Status: UNDER INVESTIGATION
Evidence: Preliminary experiment shows different optimal slopes for p-adic vs real L2 regularisation.
H7: Generalized Base r Interpolation
Statement: Using r-v(t) instead of p-v(t):
- As r→1: Solution approaches binary (nearest neighbor) selection
- As r→∞: Solution approaches minimax (minimize maximum residual)
Status: PROPOSED
H9: Prime Dependence Structure
Statement: The number and location of thresholds depend systematically on the choice of prime p.
Status: UNDER INVESTIGATION
Evidence: For the same dataset, p=2 gives 1 threshold while p=3,5,7 give 2 thresholds at different locations.
Proposed Hypotheses (To Be Tested)
H10: Threshold Count Upper Bound
Statement: For a dataset of m points in n dimensions, the number of thresholds is at most C(m, n+1) - 1.
Rationale: There are C(m, n+1) ways to choose n+1 points to determine a hyperplane. Each threshold corresponds to a switch between candidate hyperplanes.

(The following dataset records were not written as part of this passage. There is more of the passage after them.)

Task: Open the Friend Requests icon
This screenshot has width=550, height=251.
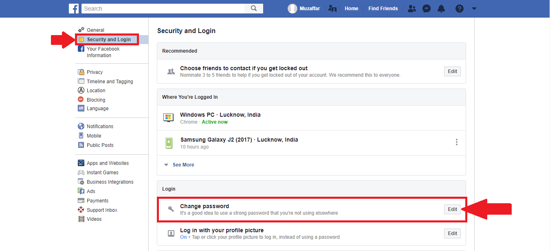Action: click(411, 8)
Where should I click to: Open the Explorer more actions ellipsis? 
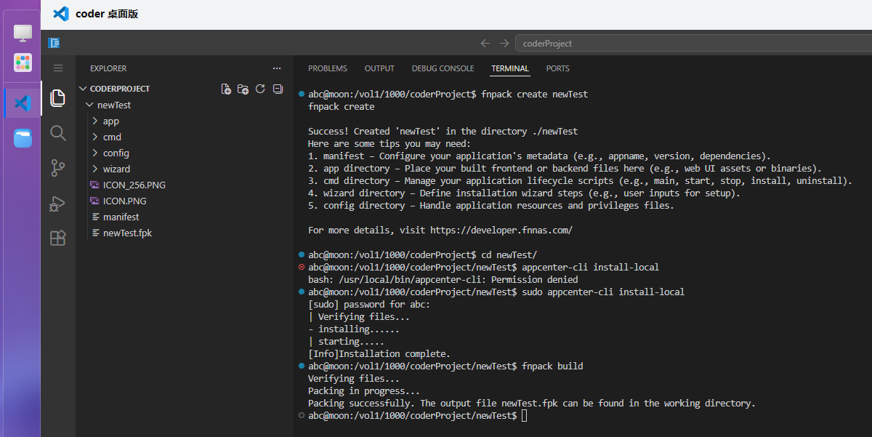pyautogui.click(x=277, y=68)
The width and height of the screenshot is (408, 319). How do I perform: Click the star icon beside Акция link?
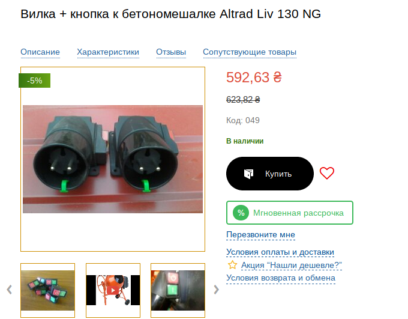(232, 265)
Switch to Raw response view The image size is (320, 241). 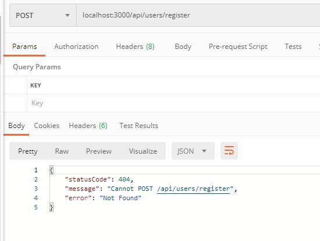pyautogui.click(x=62, y=151)
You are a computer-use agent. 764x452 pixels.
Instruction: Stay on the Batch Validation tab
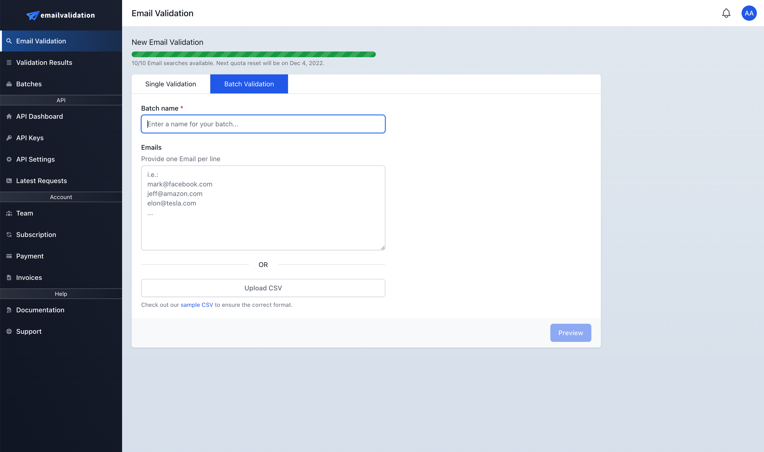click(x=249, y=84)
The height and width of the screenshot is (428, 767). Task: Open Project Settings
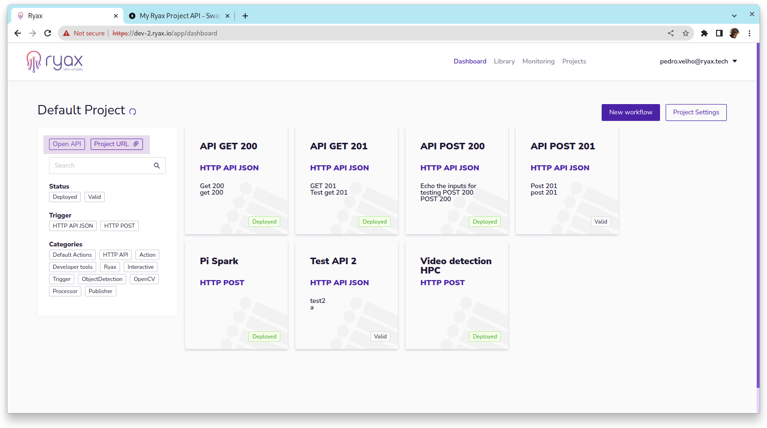click(x=696, y=112)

H11: Universal Threshold at Strong Regularisation
Statement: For sufficiently large λ, the optimal solution is always the horizontal hyperplane through the "p-adic median" of the y-values.
Rationale: When slopes are too expensive, the intercept-only solution minimizes the data loss.
Invalidated Hypotheses
None yet.